Mesmo diante de tudo isso, a verdade é o mundo todo está mal acostumado com o protagonismo dos dois grandes espanhóis, porque ambos os clubes conseguiram a sorte, literalmente, de sofrer um golpe (positivo) do destino, de encontrarem dois geniais jogadores e localizaram-nos na mesma liga, um contra o outro, motivados entre si. Através deles, o mundo do futebol estrangeiro se fechou quase que exclusivamente entre Barcelona e Real Madrid. Os próprios jogadores acham que a UCL e a Bola de Ouro são só factíveis por meio destes clubes. Ledo engano.

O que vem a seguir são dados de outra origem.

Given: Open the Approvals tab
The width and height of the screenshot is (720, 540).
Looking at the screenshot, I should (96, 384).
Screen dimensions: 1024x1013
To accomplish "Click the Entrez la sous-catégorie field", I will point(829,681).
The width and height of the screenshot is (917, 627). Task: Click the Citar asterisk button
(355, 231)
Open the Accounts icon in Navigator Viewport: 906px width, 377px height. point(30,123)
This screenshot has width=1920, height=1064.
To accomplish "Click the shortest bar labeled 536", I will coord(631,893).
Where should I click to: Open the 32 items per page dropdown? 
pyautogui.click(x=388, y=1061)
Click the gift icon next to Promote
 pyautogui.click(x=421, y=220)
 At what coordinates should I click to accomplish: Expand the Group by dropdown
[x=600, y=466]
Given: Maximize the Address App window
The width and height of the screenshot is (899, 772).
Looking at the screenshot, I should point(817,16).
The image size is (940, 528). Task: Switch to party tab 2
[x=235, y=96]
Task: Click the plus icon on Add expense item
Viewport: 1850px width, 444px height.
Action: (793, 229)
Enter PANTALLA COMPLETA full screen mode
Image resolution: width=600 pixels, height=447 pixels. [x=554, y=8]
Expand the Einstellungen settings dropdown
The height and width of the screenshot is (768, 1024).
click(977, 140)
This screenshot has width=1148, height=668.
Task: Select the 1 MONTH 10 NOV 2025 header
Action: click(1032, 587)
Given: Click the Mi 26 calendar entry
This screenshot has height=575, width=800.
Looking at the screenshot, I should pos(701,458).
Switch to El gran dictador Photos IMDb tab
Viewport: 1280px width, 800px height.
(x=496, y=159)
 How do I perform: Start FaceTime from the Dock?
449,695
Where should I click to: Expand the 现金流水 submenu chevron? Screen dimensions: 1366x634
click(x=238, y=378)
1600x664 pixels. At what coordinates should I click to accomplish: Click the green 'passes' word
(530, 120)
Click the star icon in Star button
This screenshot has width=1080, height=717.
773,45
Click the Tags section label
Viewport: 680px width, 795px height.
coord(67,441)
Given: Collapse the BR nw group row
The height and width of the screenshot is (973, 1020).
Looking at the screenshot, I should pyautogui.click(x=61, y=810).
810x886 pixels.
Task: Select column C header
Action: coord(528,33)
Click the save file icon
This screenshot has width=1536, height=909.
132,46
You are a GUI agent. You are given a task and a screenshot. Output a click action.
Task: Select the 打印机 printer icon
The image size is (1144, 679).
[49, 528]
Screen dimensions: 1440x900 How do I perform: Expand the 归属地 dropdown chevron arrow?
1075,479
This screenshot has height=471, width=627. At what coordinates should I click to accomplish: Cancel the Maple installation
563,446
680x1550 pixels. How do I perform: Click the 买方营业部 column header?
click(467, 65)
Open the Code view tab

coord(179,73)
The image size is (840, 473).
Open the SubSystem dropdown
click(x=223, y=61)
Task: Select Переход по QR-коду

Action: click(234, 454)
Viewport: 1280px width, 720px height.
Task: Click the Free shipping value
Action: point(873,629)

Não será mais assim, acho, pela lógica de que o futebol é cíclico. A não ser que Vinícius ou Kubo sejam os gênios da próxima década, e bobo esteja sendo eu criticando o Florentino. Os madrilenhos estão muito confiantes com a futura contratação do Mbappé. Ficaria muito surpreso se ela se consolidar. E se o PSG ganha as próximas Champions e o Mbappé a bola de ouro? E se o PSG aumenta o salário dele para 35 milhões? Como o Real vai pagar? Será que o time do Real será tão forte e competitivo a ponto de concorrer financeiramente com os caras do PSG?
Atualmente, acho que o futebol caminha para o domínio dos times de propriedade de bilionários chineses, americanos e árabes. São eles que estão comprando os maiores jogadores. Talvez a próxima década seja o ressurgimento do futebol italiano.